Beans are loaded with
FIBER and PROTEIN
Brown Rice and Black Bean Burritos Rachael Ray
- 2 cups chicken stock or water
- 1 cup brown rice
- Salt and ground black pepper
- 3 tablespoons EVOO – Extra Virgin Olive Oil, divided
- 1 small onion, chopped
- 2 cloves garlic, finely chopped or grated
- 1 jalapeño, chopped
- 1 teaspoon cumin
- 1 15-ounce can fire-roasted tomatoes, diced
- 2 14-ounce cans black beans, drained and rinsed
- 4 large, whole wheat tortillas
- 1 cup of smoked white cheddar
- 1/2 head iceberg lettuce, chopped
- 4 small tomatoes, seeded and diced
- 2 scallions, white and green parts, thinly sliced
- 1/2 bunch (about a handful) of cilantro leaves removed from stems
- 1 tablespoon honey
- Juice of 1 lime
- A few dashes hot sauce
- 1 jicama, peeled and cut into matchsticks
- 1 red onion, sliced
- 2 carrots, peeled and cut into matchsticks
While rice is cooking, place another pot over medium heat with 1 turn of the pan of EVOO, onion, garlic, jalapeño, salt and ground black pepper. Cook until tender, about 3-4 minutes. Stir in cumin and cook about 1 minute then add tomatoes and beans, and heat through, about 2 minutes. Keep warm until the rice is ready.
When everything is ready, lay down the tortillas and divide the cheese evenly between them. Divide the rice and beans between the tortillas as well as the lettuce, tomatoes, scallions and cilantro.
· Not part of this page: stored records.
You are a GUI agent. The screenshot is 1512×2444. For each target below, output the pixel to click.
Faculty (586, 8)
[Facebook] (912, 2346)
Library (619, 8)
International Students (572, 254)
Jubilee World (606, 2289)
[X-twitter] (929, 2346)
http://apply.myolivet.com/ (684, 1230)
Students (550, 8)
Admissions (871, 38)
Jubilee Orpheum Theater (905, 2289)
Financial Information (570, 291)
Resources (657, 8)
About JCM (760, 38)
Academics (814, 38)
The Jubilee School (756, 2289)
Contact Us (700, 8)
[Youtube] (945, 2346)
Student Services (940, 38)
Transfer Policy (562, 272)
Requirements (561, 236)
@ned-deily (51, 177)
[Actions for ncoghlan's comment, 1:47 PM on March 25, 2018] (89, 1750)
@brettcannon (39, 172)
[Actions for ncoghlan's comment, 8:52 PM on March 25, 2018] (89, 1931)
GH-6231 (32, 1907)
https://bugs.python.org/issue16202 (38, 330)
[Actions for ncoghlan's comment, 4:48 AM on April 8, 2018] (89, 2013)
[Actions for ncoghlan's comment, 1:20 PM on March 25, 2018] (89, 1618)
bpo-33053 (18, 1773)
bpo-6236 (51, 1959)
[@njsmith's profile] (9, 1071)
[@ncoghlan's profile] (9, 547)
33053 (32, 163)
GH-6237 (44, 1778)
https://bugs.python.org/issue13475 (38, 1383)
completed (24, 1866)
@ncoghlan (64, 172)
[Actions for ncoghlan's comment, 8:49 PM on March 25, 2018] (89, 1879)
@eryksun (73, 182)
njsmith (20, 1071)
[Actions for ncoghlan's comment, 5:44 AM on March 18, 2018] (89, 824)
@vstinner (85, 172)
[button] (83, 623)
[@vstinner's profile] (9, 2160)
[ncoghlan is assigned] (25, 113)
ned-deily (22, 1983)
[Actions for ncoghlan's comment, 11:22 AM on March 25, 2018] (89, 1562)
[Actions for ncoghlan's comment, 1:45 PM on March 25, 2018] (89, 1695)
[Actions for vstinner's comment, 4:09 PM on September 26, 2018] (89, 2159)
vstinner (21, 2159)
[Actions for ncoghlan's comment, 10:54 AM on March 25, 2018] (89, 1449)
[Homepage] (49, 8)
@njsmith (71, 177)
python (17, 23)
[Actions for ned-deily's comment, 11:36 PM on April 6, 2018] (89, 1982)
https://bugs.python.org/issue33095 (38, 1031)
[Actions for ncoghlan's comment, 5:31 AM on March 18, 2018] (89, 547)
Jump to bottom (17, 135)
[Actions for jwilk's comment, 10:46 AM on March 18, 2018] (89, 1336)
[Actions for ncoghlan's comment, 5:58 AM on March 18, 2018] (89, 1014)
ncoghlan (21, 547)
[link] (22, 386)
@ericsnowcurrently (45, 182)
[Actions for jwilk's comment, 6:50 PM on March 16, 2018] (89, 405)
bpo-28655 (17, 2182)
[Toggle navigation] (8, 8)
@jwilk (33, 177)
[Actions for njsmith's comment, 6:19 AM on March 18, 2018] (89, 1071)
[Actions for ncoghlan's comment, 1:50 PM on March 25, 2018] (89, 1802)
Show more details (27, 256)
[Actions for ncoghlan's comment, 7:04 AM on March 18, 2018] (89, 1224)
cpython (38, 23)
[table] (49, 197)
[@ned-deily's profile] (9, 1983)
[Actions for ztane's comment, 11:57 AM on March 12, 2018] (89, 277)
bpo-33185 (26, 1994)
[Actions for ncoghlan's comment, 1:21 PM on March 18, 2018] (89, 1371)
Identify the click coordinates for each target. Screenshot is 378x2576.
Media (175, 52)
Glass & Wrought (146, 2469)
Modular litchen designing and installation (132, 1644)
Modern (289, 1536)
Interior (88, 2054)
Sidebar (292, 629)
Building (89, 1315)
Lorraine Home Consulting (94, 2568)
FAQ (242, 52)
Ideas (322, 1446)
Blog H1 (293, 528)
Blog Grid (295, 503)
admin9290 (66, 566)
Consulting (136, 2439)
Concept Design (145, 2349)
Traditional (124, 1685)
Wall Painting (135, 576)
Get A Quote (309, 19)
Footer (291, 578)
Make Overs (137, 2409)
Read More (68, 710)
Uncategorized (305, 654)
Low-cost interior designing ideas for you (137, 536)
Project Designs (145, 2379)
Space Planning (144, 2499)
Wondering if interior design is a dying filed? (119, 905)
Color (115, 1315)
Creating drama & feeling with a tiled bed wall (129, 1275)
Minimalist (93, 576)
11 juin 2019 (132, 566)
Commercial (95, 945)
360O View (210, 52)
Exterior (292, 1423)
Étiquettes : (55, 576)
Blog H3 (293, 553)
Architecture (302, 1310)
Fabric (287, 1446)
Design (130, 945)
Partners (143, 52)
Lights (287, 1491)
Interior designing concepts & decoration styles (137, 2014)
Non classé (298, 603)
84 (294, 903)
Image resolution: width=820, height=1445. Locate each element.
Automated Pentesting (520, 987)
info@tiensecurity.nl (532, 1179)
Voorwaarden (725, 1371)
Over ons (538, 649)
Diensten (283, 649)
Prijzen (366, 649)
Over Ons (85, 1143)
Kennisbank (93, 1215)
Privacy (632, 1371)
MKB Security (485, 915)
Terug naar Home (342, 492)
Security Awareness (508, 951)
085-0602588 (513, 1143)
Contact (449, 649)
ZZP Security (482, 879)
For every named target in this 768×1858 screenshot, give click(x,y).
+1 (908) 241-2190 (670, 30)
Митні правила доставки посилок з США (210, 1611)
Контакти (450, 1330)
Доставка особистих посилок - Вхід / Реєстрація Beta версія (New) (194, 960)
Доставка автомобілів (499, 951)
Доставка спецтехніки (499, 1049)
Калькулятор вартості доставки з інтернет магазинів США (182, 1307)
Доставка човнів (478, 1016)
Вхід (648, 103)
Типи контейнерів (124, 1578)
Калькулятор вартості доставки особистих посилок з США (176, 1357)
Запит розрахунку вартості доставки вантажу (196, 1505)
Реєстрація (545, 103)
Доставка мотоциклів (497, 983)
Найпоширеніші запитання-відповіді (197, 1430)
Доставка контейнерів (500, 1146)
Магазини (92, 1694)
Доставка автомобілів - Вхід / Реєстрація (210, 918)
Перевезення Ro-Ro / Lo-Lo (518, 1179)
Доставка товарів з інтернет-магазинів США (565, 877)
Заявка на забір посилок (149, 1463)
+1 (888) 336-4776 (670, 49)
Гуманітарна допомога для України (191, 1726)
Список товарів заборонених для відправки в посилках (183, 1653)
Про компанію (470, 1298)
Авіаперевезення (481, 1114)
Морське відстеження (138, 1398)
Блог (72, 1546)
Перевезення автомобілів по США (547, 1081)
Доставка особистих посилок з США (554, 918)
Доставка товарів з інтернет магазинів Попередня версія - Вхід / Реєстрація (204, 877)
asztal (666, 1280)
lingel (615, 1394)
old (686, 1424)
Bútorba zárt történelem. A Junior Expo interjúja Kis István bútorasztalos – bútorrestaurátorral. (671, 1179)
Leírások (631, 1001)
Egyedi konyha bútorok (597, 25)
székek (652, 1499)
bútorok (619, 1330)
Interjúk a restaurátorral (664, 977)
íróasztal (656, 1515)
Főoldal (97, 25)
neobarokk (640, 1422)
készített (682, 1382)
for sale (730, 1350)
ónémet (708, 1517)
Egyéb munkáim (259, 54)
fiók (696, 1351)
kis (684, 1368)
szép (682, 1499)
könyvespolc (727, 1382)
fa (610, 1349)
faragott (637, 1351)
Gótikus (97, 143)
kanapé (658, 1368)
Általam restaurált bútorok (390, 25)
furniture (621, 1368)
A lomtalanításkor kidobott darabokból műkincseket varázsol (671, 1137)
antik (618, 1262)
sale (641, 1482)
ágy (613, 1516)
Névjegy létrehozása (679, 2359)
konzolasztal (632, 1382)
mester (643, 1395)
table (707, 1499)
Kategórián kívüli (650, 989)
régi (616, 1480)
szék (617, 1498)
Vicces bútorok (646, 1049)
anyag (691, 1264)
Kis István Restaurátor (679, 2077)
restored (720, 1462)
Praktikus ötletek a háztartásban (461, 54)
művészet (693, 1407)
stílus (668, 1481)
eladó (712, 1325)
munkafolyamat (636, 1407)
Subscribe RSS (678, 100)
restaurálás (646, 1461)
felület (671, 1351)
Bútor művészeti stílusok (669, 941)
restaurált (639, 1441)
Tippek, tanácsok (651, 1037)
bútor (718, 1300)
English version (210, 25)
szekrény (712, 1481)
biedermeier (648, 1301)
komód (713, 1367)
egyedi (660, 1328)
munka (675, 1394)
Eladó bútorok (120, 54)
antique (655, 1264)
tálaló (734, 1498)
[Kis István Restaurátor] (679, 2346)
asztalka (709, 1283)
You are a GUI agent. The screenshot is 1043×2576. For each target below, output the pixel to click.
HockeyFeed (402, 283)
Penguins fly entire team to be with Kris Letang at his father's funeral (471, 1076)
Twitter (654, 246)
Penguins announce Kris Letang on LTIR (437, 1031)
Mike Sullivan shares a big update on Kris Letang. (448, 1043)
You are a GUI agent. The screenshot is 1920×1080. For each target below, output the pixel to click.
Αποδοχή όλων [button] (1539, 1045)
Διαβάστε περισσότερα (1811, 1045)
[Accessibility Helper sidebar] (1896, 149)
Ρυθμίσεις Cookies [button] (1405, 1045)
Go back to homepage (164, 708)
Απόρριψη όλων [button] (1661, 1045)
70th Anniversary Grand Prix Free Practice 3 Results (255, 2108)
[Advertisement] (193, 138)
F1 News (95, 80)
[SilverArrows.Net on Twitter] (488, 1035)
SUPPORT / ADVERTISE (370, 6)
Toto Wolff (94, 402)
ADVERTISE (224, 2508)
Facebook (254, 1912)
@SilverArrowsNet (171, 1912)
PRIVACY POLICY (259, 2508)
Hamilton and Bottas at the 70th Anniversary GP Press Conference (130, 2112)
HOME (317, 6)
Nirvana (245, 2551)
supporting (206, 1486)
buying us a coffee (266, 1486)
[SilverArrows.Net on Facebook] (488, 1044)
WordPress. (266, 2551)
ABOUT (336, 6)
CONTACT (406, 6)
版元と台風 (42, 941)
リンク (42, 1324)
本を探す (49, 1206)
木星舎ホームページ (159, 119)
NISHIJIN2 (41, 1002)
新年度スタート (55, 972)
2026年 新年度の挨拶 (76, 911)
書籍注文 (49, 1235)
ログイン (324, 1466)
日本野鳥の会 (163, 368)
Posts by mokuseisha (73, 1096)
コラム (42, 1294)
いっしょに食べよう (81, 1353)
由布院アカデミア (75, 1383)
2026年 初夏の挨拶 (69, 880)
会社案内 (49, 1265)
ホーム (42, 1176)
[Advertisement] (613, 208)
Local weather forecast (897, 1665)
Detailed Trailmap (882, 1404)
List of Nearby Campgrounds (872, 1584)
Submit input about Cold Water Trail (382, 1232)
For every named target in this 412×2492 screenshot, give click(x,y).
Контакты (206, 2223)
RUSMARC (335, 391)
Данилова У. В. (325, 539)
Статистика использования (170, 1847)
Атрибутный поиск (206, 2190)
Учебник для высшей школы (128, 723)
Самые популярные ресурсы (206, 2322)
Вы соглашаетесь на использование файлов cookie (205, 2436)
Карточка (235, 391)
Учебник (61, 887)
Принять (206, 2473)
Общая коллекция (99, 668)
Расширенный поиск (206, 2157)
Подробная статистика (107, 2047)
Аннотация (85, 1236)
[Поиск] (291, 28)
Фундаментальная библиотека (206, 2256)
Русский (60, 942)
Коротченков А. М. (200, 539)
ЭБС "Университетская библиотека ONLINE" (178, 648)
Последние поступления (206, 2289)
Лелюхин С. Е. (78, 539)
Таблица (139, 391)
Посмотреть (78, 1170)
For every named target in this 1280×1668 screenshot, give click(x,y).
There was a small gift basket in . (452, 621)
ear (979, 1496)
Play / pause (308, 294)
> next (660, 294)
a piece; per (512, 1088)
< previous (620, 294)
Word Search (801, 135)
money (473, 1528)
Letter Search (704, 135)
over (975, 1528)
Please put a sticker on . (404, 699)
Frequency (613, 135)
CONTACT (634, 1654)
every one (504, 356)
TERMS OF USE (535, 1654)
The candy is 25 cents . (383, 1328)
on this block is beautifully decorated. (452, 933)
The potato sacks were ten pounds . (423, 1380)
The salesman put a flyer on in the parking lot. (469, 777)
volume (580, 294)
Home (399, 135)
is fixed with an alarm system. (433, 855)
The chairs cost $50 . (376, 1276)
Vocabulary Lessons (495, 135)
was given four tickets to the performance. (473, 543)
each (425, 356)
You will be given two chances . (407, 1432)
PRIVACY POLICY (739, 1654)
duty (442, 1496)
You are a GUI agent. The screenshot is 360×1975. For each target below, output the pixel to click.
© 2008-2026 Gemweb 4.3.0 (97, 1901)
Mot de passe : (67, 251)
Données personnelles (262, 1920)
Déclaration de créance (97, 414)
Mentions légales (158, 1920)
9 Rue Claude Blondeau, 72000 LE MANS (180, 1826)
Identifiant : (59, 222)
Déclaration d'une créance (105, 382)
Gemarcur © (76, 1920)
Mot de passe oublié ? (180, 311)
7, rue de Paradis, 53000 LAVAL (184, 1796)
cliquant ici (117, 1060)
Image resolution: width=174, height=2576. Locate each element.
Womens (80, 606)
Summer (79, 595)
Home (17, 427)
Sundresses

Roll up each burrito.
The Ultimate Chili Allrecipes
- 1 pound lean ground beef
- salt and pepper to taste
- 3 (15 ounce) cans dark red kidney beans
- 3 (14.5 ounce) cans Mexican-style stewed tomatoes
- 2 stalks celery, chopped
- 1 red bell pepper, chopped
- 1/4 cup red wine vinegar
- 2 tablespoons chili powder
- 1 teaspoon ground cumin
- 1 teaspoon dried parsley
- 1 teaspoon dried basil
- 1 dash Worcestershire sauce
- 1/2 cup red wine
- In a large skillet over medium-high heat, cook ground beef until evenly browned. Drain off grease, and season to taste with salt and pepper.
- In a slow cooker, combine the cooked beef, kidney beans, tomatoes, celery, red bell pepper, and red wine vinegar. Season with chili powder, cumin, parsley, basil and Worcestershire sauce. Stir to distribute ingredients evenly.
- Cook on High for 6 hours, or on Low for 8 hours. Pour in the wine during the last 2 hours.